◆ EXERCISE GOAL ◆
Output the passage of the OUSD land-sale post verbatim, from "You know, it" to "in vacant land.".

◆ TEXT BLOCK ◆
—————

OUSD site finds a developer

Oakland Unified School District is on its way back to being on its own feet, with labor issues put to bed and money that will come in from the sale of OUSD's 8.25-acre mini-campus near Lake Merritt. According to new reports, a partnership of East Coast firms Terramark and Urban America have put together the winning bid on the property. They intend to build a mixed-use development containing 1,000 housing units and commercial space. The district needs to pay off an emergency $100 million loan the state lent a few years ago, so it's likely much of the sale price will go towards that debt. The price of the land is expected to be between $55 million and $70 million.

OUSD had originally intended to share the space with the eventual developer, but it now appears that will not be the case. At the bottom of the district's memo (first link above) is a mention of moving into or building new facilities somewhere, including downtown Oakland. Unclear is the fate of the five (mostly small) schools residing on the campus, though the memo states that La Escuelita Elementary will be kept in the area.

Long-time readers may remember that over a year ago, I declared the OUSD site unsuitable for a ballpark due to its size and unusual "J" shape. So it's not as if there were some major opportunity to build a stadium on the OUSD site. The link is more tangential - it's less one prime site on which a decent-sized "village" concept could be built, even if it weren't co-located with a ballpark And if you're looking to get something like that done in Oakland, you'll need to assemble some decent, easy-to-acquire land to make it happen.

One other thing - thanks to those who have been responding with the latest news on the Oakland mayoral race. It looks like the final tally won't be out until the end of the week, and so far everything points to a runoff in November. That could reduce a key advantage Oakland would've had even though Dellums couldn't take office until January. Now he'll have to throw considerable resources into a fall campaign instead of lining up a transition staff well in advance. However, we should still remember that as important as this political jostling is, it doesn't supplant the two most important factors: Is there a good site? and Who pays for it? Everything else, including transportation concerns, pales next to those questions.

9 comments:

peanut gallery said...

On the other hand, the OUSD move means a little more Oakland capital might be available to offset the entitlements Lou has discussed. The city might not feel as pressured to make every last dime on another location, meaning they might feel more comfortable giving him development rights.

Marine Layer said...

Not likely. The district's finances and the city's are two completely separate situations. The city has had little control over what OUSD did with the land, though they will have some control over the eventual development scope (high-rises).

Georob said...

You know, it just occured to me that even if the uptown 20th and Telegraph site that everyone loves was still available, where do you put in a ballpark village?

Same with all the other Oakland sites that had been mentioned over the years, including Rhamesis' Auto Row site("The Ballpark At Biffs", as I prefer to call it) Even San Jose's Diridion South isn't swimming in vacant land.

—————

◆ DATA EXTRACT ◆
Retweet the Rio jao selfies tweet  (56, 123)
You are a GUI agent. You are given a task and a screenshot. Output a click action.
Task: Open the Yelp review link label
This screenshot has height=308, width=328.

—————

◆ SOLUTION TO THIS PROBLEM ◆
You know, it just occured to me that even if the uptown 20th and Telegraph site that everyone loves was still available, where do you put in a ballpark village?

Same with all the other Oakland sites that had been mentioned over the years, including Rhamesis' Auto Row site("The Ballpark At Biffs", as I prefer to call it) Even San Jose's Diridion South isn't swimming in vacant land.